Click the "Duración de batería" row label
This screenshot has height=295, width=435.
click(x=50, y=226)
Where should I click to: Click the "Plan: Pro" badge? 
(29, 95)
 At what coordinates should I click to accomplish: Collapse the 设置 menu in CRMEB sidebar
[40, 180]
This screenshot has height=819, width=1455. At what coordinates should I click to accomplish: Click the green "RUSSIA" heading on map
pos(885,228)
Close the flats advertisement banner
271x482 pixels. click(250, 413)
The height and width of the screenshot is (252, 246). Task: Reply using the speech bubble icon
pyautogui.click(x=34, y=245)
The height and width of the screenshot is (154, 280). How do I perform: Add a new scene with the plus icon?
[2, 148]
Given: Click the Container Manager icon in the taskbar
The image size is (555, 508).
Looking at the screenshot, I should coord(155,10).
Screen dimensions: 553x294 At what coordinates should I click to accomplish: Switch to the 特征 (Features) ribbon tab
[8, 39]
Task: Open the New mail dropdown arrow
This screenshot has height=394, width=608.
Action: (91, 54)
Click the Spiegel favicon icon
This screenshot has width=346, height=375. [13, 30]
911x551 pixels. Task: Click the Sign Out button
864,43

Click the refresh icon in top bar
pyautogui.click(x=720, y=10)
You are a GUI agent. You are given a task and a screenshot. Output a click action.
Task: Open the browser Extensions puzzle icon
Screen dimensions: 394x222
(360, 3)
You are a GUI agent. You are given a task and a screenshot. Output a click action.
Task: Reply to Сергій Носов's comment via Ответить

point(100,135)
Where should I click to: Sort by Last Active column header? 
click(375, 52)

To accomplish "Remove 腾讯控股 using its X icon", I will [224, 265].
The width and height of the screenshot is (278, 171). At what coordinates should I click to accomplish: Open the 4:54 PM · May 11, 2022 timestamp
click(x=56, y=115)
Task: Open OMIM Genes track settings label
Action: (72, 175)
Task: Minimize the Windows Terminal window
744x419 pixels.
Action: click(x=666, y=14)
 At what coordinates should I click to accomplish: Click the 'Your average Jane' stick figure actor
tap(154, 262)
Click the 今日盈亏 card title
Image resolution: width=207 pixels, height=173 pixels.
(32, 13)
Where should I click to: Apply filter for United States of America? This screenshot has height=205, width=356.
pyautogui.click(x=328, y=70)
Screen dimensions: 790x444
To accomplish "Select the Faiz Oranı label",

━━━━━━

> **Exercise instructions**:
Repeat each record above precisely as written.

> **Output of the task**:
Click the "Duración de batería" row label
This screenshot has height=295, width=435.
click(x=50, y=226)
Where should I click to: Click the "Plan: Pro" badge? 
(29, 95)
 At what coordinates should I click to accomplish: Collapse the 设置 menu in CRMEB sidebar
[40, 180]
This screenshot has height=819, width=1455. At what coordinates should I click to accomplish: Click the green "RUSSIA" heading on map
pos(885,228)
Close the flats advertisement banner
271x482 pixels. click(250, 413)
The height and width of the screenshot is (252, 246). Task: Reply using the speech bubble icon
pyautogui.click(x=34, y=245)
The height and width of the screenshot is (154, 280). How do I perform: Add a new scene with the plus icon?
[2, 148]
Given: Click the Container Manager icon in the taskbar
The image size is (555, 508).
Looking at the screenshot, I should coord(155,10).
Screen dimensions: 553x294 At what coordinates should I click to accomplish: Switch to the 特征 (Features) ribbon tab
[8, 39]
Task: Open the New mail dropdown arrow
This screenshot has height=394, width=608.
Action: (91, 54)
Click the Spiegel favicon icon
This screenshot has width=346, height=375. [13, 30]
911x551 pixels. Task: Click the Sign Out button
864,43

Click the refresh icon in top bar
pyautogui.click(x=720, y=10)
You are a GUI agent. You are given a task and a screenshot. Output a click action.
Task: Open the browser Extensions puzzle icon
Screen dimensions: 394x222
(360, 3)
You are a GUI agent. You are given a task and a screenshot. Output a click action.
Task: Reply to Сергій Носов's comment via Ответить

point(100,135)
Where should I click to: Sort by Last Active column header? 
click(375, 52)

To accomplish "Remove 腾讯控股 using its X icon", I will [224, 265].
The width and height of the screenshot is (278, 171). At what coordinates should I click to accomplish: Open the 4:54 PM · May 11, 2022 timestamp
click(x=56, y=115)
Task: Open OMIM Genes track settings label
Action: (72, 175)
Task: Minimize the Windows Terminal window
744x419 pixels.
Action: click(x=666, y=14)
 At what coordinates should I click to accomplish: Click the 'Your average Jane' stick figure actor
tap(154, 262)
Click the 今日盈亏 card title
Image resolution: width=207 pixels, height=173 pixels.
(32, 13)
Where should I click to: Apply filter for United States of America? This screenshot has height=205, width=356.
pyautogui.click(x=328, y=70)
Screen dimensions: 790x444
To accomplish "Select the Faiz Oranı label",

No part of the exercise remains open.